Scratch a little deeper and all that research is coming from existing product lines. Recorded customer insights are squarely focused on the existing products they are looking to move away from. If your customers are annoyed that your mobile app is slow or that it’s difficult to move money, this tells you nothing about why people are hiring your products (and other businesses products) to get important everyday jobs done.

Whilst this is well-intentioned, it’s a classic case of focusing on what’s gone before, not what’s coming next. This research is great to help you optimise those commodity products, but if you’re looking to design new disruptive, intelligent, and contextual digital services then you need to leave this research behind and start afresh.

Laying the right foundations with Jobs To Be Done


Digital has fundamentally changed what success looks like for customers. Digitising analogue products is not innovation; it’s a process of treading water and reducing the cost to serve your customers. The most successful companies that have emerged from the digital world have fundamentally re-thought how analogue products work. That’s why we’re seeing creative disruption across all industry sectors.

The same is happening in financial services right now. Customers don’t want banks or banking products, they want digital services that help them progress their life goals.
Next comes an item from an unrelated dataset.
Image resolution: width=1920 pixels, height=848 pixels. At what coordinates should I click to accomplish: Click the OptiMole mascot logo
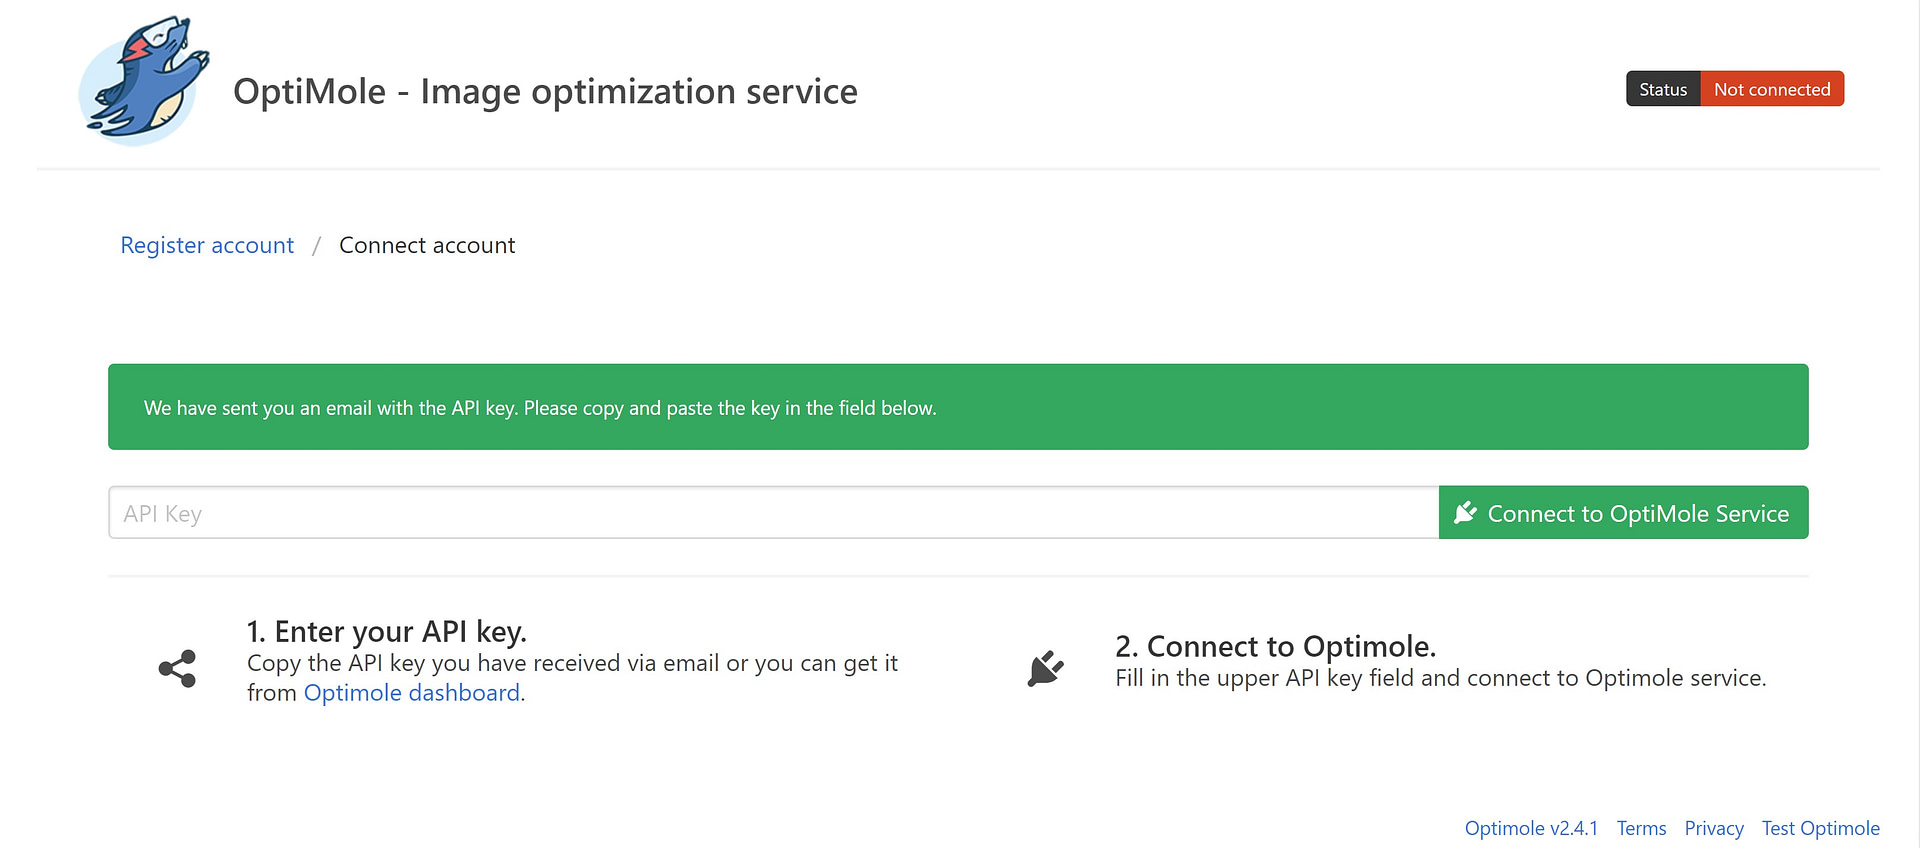coord(144,82)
This requires product designers to take a fundamentally different approach to understanding the customer and measuring what customer success looks like. Using Jobs To Be Done helps product teams understand how customers define what value looks like. A lot of new fintech is tuning into customers in this way. Over the past few years fintech propositions have unbundled the products from vertically integrated banks and created a new service layer designed to fit financial products around customers’ lives.

These intelligent digital services help customers make that progress towards an important job in their life. Examples of these important jobs are:

  • Manage my money from paycheck to paycheck across all my accounts (Yolt)
  • Intelligent save money for specific life events (Monzo)
  • Purchase big ticket items online without paying for it all at once (Affirm)

To create truly digital services like these requires focused time in the discovery phase of any proposition design process. Jobs To Be Done has become the de facto process for unearthing this customer insight and immersing the team in the lives of real customers. Skipping this phase will get you nowhere fast and just lead to continuous cycles of design, test... oh shit!